35Word from Toronto this afternoon is that newly arriving pitcher Logan Verrett will suit up in No. 35, the same number worn for nearly five years by Dillon Gee, whose designation is so fresh they haven’t even had time to properly demote, release or trade him.

I confess to being one of those fans who’s been waiting for years for Gee to turn into a pumpkin and for all the pleasant surprises he’s given, moving on now was the right thing to do but this still comes off pretty harsh! Is there something wrong with 32? 46? 53? Ouch!
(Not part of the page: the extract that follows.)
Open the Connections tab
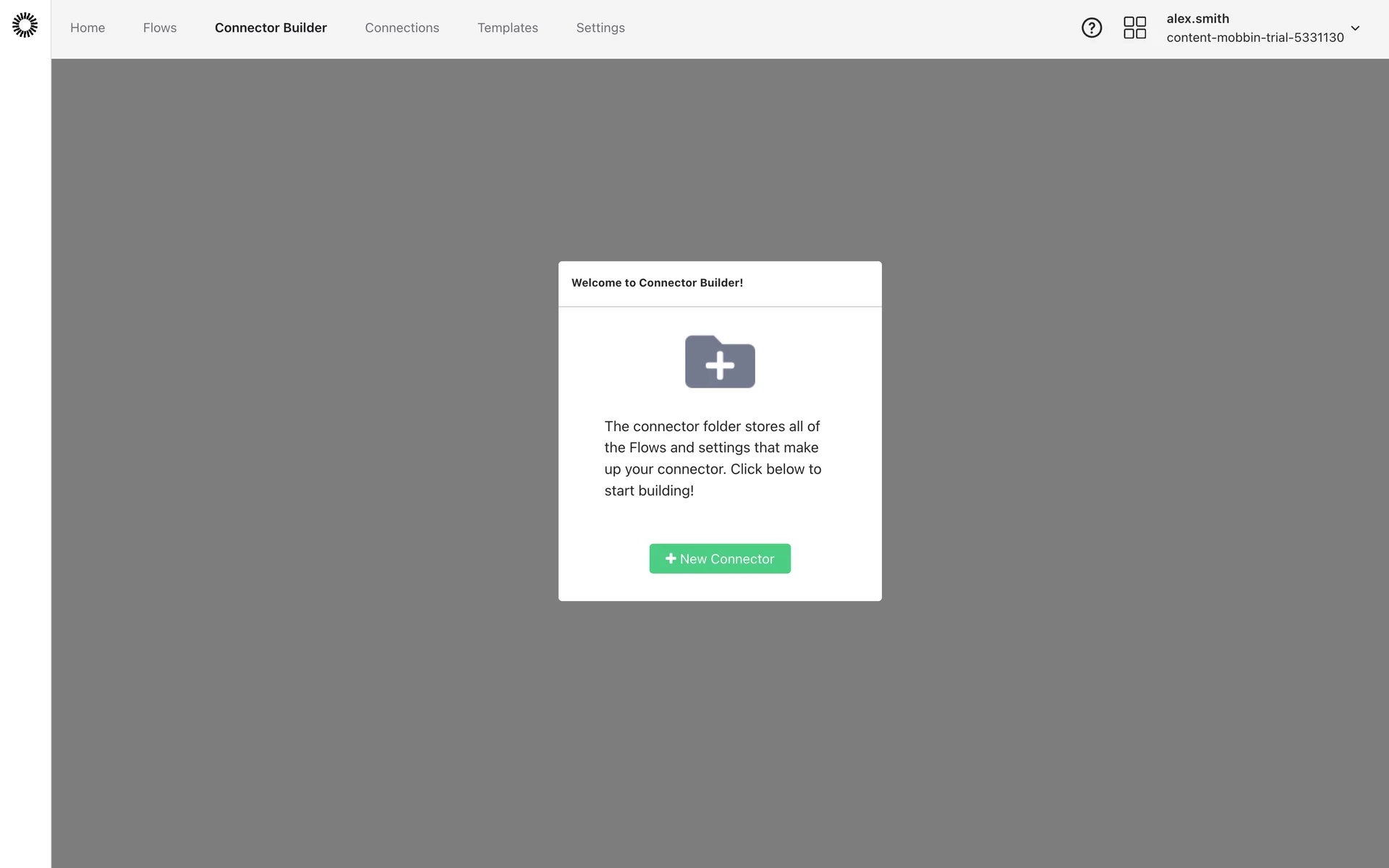Viewport: 1389px width, 868px height. coord(402,27)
Technically, players are required to be assigned a number when they are added to the 40-man roster and technically, they lose a number when they leave it, so the assignment itself is technically, OK. But it brings to mind those instances where they’ve used the uniform number as a signal to make a point — like when young Danny Garcia took No. 12 on the heels of the Mets giving up on cranky old Roberto Alomar. Maybe there was more to Gee’s unhappiness than what came out. Maybe its just a case of inadvertent insensitivity. Maybe it’s a signal of an emerging bloodlessness that will be called on to make similar decisions on guys like Daniel Murphy and Jon Niese in the coming weeks. What do you think?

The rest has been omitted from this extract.